A fine grade of Glass used in microscopes, telescopes, binoculars, cameras, and other items requiring visual acuity. Primary patents for making optical glass were made in 1798 by P.L. Guinand, a Swiss inventor. Commercial processes for making consistent quality glass were developed in the mid 19th century when the Chance brothers in England introduced the melt-stirring process. Concurrent work in Germany by the Zeiss Company, Ernst Abbe, and Otto Schott established Jena Glass Works as a major supplier of optical glass. Optical glass is clear, flawless, and has a very controlled refractive index. Flint glass produces a higher refractive index and dispersive power while Soda-lime glass, or Crown glass, produces a lower refractive index and lower dispersive power. Optical glasses are cooled slowly and sometimes annealed for months to minimize distortions.

(Element lookup records)

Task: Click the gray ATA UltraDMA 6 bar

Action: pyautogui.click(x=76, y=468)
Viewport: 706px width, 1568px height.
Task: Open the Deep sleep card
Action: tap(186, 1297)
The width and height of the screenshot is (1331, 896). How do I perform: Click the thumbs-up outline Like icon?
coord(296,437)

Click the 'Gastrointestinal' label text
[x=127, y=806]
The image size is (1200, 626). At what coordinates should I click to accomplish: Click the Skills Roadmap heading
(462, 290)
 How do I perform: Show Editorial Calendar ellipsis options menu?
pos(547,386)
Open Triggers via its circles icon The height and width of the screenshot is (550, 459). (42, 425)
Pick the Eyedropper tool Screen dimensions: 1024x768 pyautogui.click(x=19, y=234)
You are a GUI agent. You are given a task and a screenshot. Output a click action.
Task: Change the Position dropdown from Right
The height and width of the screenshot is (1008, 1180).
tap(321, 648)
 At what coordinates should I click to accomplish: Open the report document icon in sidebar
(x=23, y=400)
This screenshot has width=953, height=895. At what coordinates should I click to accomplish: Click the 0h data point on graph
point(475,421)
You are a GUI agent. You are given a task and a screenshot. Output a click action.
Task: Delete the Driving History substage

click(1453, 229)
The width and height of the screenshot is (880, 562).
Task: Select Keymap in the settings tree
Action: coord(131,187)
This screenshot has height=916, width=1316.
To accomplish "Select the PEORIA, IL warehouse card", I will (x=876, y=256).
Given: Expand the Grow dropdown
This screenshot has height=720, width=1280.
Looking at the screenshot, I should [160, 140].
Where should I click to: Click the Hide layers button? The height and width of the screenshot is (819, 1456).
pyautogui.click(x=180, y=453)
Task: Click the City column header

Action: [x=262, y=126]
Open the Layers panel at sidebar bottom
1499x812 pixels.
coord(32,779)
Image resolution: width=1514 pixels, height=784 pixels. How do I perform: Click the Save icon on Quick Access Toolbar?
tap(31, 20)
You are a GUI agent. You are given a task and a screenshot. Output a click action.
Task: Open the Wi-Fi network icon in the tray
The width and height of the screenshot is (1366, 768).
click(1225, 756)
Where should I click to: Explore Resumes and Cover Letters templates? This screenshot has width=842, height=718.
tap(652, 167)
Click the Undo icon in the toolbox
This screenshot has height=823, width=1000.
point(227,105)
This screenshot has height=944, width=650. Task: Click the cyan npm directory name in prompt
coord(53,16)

### PROBLEMS TO SOLVE:
1. Answer these questions from the optical glass passage, one line each:
(a) Who made the primary patents for making optical glass in 1798?
(b) What process did the Chance brothers introduce in England?
(c) For how long are optical glasses sometimes annealed?
2. Return the stretch of the optical glass passage from "A fine grade" through "to minimize distortions.", copied word for word.

### LIST OF SOLUTIONS:
1.
(a) P.L. Guinand, a Swiss inventor
(b) The melt-stirring process
(c) For months

2.
A fine grade of Glass used in microscopes, telescopes, binoculars, cameras, and other items requiring visual acuity. Primary patents for making optical glass were made in 1798 by P.L. Guinand, a Swiss inventor. Commercial processes for making consistent quality glass were developed in the mid 19th century when the Chance brothers in England introduced the melt-stirring process. Concurrent work in Germany by the Zeiss Company, Ernst Abbe, and Otto Schott established Jena Glass Works as a major supplier of optical glass. Optical glass is clear, flawless, and has a very controlled refractive index. Flint glass produces a higher refractive index and dispersive power while Soda-lime glass, or Crown glass, produces a lower refractive index and lower dispersive power. Optical glasses are cooled slowly and sometimes annealed for months to minimize distortions.